Ma quello che più preoccupa è l’efficacia di quei controlli: su un totale di poco più di 508mila accertamenti ai fini delle imposte sui redditi e dell’Iva (inclusi quelli automatizzati), “ben 259.133, pari al 51% del totale, hanno dato luogo ad un recupero (potenziale) di maggiore imposta ricompreso tra 0 e 1.549 euro“. Valore che comprende anche i casi con esito negativo e quelli poi annullati. Insomma, il bottino in troppi casi è meno di una goccia nel mare e le risorse già scarse dell’Agenzia vengono impiegate in attività che non scalfiscono affatto la montagna dell’evasione. E gli evasori se non grandi almeno “medi”? Il numero di verifiche che hanno consentito di accertare una maggiore imposta dovuta superiore a 15,5 milioni di euro si ferma a 57.

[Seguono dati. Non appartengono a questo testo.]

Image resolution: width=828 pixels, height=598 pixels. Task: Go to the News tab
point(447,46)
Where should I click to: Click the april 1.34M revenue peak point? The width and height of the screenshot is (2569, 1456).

“È di tutta evidenza come l’elevato numero di controlli dall’esito marginale renda necessaria un’approfondita analisi, allo scopo di individuare in modo puntuale le cause del fenomeno e le misure idonee a rendere maggiormente proficua l’azione di accertamento”, è il commento delle Sezioni riunite. Che danno un indizio: l’attività di verifica esterna – accessi brevi, controlli mirati, verifiche fiscali – di norma è più proficua rispetto alle indagini interne, ma tra 2018 e 2019 proprio i controlli esterni sono diminuiti dell’11,6%, a soli 28.212.